Hodges v. CarterAnnotate this Case
80 S.E.2d 144 (1954)
239 N.C. 517
HODGES v. CARTER et al.
Supreme Court of North Carolina.
February 24, 1954.
*145 Allen, Allen & Langley, Kinston, for plaintiff-appellant.
Grimes & Grimes, Rodman & Rodman, and L. H. Ross, Washington, for defendant appellees.
BARNHILL, Chief Justice.
This seems to be a case of first impression in this jurisdiction. At least counsel have not directed our attention to any other decision of this Court on the question here presented, and we have found none.
Ordinarily when an attorney engages in the practice of the law and contracts to prosecute an action in behalf of his client, he impliedly represents that (1) he possesses the requisite degree of learning, *146 skill, and ability necessary to the practice of his profession and which others similarly situated ordinarily possess; (2) he will exert his best judgment in the prosecution of the litigation entrusted to him; and (3) he will exercise reasonable and ordinary care and diligence in the use of his skill and in the application of his knowledge to his client's cause. McCullough v. Sullivan, 102 N.J.L. 381, 132 A. 102, 43 A.L.R. 928; In re Woods, 158 Tenn. 383, 13 S.W.2d 800, 62 A.L.R. 904; Great American Indemnity Co. v. Dabney, Tex. Civ.App., 128 S.W.2d 496; Davis v. Associated Indemnity Corp., D.C., 56 F. Supp. 541; Gimbel v. Waldman, 193 Misc. 758, 84 N.Y.S.2d 888; Annotation 52 L.R.A. 883; 5 A.J. 287, § 47; Prosser Torts, p. 236, sec. 36; Shearman & Redfield Negligence, sec. 569.
An attorney who acts in good faith and in an honest belief that his advice and acts are well founded and in the best interest of his client is not answerable for a mere error of judgment or for a mistake in a point of law which has not been settled by the court of last resort in his State and on which reasonable doubt may be entertained by well-informed lawyers. 5 A.J. 335, sec. 126; 7 C.J.S., Attorney and Client, § 142, page 979; McCullough v. Sullivan, supra; Hill v. Mynatt, Tenn.Ch.App., 59 S.W. 163, 52 L.R.A. 883.

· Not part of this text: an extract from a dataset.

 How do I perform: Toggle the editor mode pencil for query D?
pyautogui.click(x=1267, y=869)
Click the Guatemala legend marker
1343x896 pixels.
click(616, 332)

Conversely, he is answerable in damages for any loss to his client which proximately results from a want of that degree of knowledge and skill ordinarily possessed by others of his profession similarly situated, or from the omission to use reasonable care and diligence, or from the failure to exercise in good faith his best judgment in attending to the litigation committed to his care. 5 A.J. 333, sec. 124; In re Woods, supra; McCullough v. Sullivan, supra; Annotation 52 L.R.A. 883.
When the facts appearing in this record are considered in the light of these controlling principles of law, it immediately becomes manifest that plaintiff has failed to produce a scintilla of evidence tending to show that defendants breached any duty the law imposed upon them when they accepted employment to prosecute plaintiff's actions against his insurers or that they did not possess the requisite learning and skill required of an attorney or that they acted otherwise than in the utmost good faith.
The Commissioner of Insurance is the statutory process agent of foreign insurance companies doing business in this State, G.S. § 58-153, Hodges v. New Hampshire Insurance Co., 232 N.C. 475, 61 S.E.2d 372, and when defendants mailed the process to the Commissioner of Insurance for his acceptance of service thereof, they were following a custom which had prevailed in this State for two decades or more. Foreign insurance companies had theretofore uniformly ratified such service, appeared in response thereto, filed their answers, and made their defense. The right of the Commissioner to accept service of process in behalf of foreign insurance companies doing business in this State had not been tested in the courts. Attorneys generally, throughout the State, took it for granted that under the terms of G.S. § 58-153 such acceptance of service was adequate. And, in addition, the defendants had obtained the judicial declaration of a judge of our Superior Courts that the acceptance of service by the Commissioner subjected the defendants to the jurisdiction of the court. Why then stop in the midst of the stream and pursue some other course?
Doubtless this litigation was inspired by a comment which appears in our opinion on the second appeal, Hodges v. Home Insurance Co., 233 N.C. 289, 63 S.E.2d 819. However, what was there said was pure dictum, injectedperhaps ill advisedlyin explanation of the reason we could afford plaintiff no relief on that appeal. We did not hold, or intend to intimate, that defendants had been in any wise neglectful of their duties as counsel for plaintiff.
*147 The judgment entered in the court below is
PARKER, J., took no part in the consideration or decision of this case.